According to the protein only hypothesis, prions consist mainly, if not solely, of PrPSc, aggregate conformers of cellular prion protein (PrPC). PrPSc acts as a template and triggers the conversion of PrPC molecules in newly formed PrPSc, leading to prion propagation. This model is supported by protein misfolding cyclic amplification (PMCA),Citation1 a technique that mimic in vitro the autocatalytic PrPC to PrPSc conversion, by seeding healthy brain homogenates as a source of PrPC with minute amounts of prions, and fostering the reaction through multiple cycles of sonication and incubation, which ultimately leads to a vast excess of infectious prions.Citation2

Prions exist as strains that differ in their pathological phenotype and faithfully propagate in the same host, being thus associated with PrPSc having the same amino acid sequence; lacking any evidence of genetic information, it has been proposed that strains represent different PrPSc conformers.Citation3-Citation6 Although strain characteristics are usually maintained on serial passages in the same host, seminal studies have shown that prion strains can mutate upon experimental transmission to a different host, or even when serially passaged into the same host.Citation7 More recently, it has been shown that crossing in vitro the species barrier between mice and hamsters by heterologous PMCA led to the generation of new strains,Citation8 thus mimicking in vitro previous observations.

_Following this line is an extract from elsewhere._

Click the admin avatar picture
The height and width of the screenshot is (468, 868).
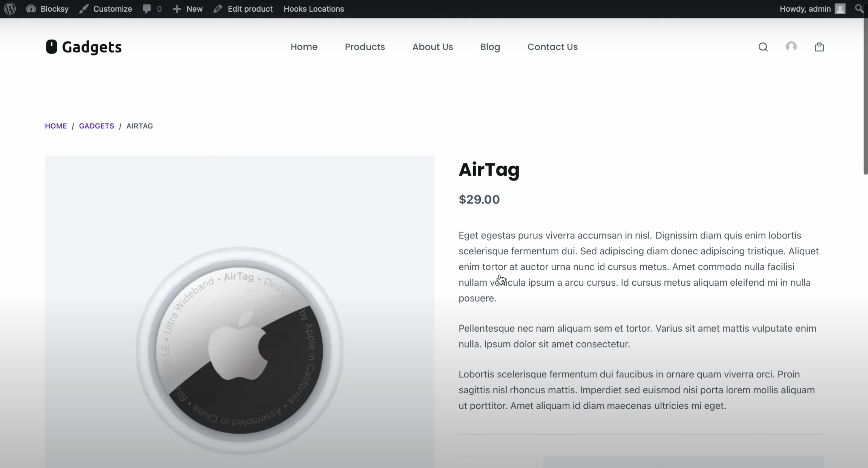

Furthermore, even in absence of sequence mismatches between PrPSc and PrPC, changes in replication environment, such as using RNA-depleted or deglycosilated brain homogenates for prion propagation by PMCA, led to the emergence of variant PrPSc conformers and to strain mutation.Citation9,Citation10

While prion mutation during interspecies transmissions could be explained by the species barrier, which imposes new conformational constraints to PrPSc propagation due to amino acid mismatches with the host PrPC,Citation6,Citation11 it has been less clear how strain mutation occurs during propagation in the same host. Recent advances in this field were made possible by the development of sensitive and strain-selective cell-based assays, such as the cell panel assay,Citation12 allowing to study prion propagation under different selective environments and to differentiate strains based on their cell tropism and sensitivity to various drugs.Citation13 These studies provided strong evidence that prions undergo mutationCitation14 and selective amplificationCitation15 when grown in cell culture, showing that prion populations are intrinsically heterogeneous and exhibit features of Darwinian evolution. Interestingly, in several instances mutated drug-resistant populations positively selected in the presence of drug, reverted upon in vivo passage or by removal of the drug.Citation14,Citation16,Citation17 This led the authors to hypothesize that the behavior of prion populations could be explained in the framework of the quasispecies theory,Citation13 similarly to error prone replication organisms such as RNA viral populations.Citation18 In this scenario, a prion strain would be composed by an ensemble of different conformational molecules that are maintained under host selection; when the host selection changes, the ensemble would shift from one to another dominant conformational molecule. Similar conclusions have been drawn in studies dealing with prions in fungi.Citation19

We have previously shown that bank voles are a sensitive and permissive bioassay for many different prion strains,Citation20-Citation23 and that these features are reflected when using vole brain homogenates as substrate for prion amplification.Citation24 Having set up extremely sensitive and controlled conditions for in vitro amplification of prions by using bank vole PrPC as an ultra-efficient substrate,Citation24 in this study we aimed at investigating the intrinsic mutational ability of prion strains in serial homologous PMCA reactions, in the absence of strong selective constraints such as PrP sequence mismatches, PrPC modifications, RNA-depletion or the addition of drugs. To this aim, we explored the evolutionary potential of 2 prion strains submitted to different passage regimens, i.e., either propagated through large population passages or subjected to repeated bottleneck events.

Results

In preliminary studies aimed at verify the consistency of PMCA reactions, we found that the position of tubes in the PMCA rack was associated with prion replication kinetics, putatively due to an irregular distribution of ultrasound waves during sonication. By reducing the number of tubes in the PMCA rack (Supplemental Material (text); Fig. S1) this effect was considerably reduced. Thus, all experiments were done using only 24 tubes placed in the central portion of the rack and changing the position of each tube at every PMCA round.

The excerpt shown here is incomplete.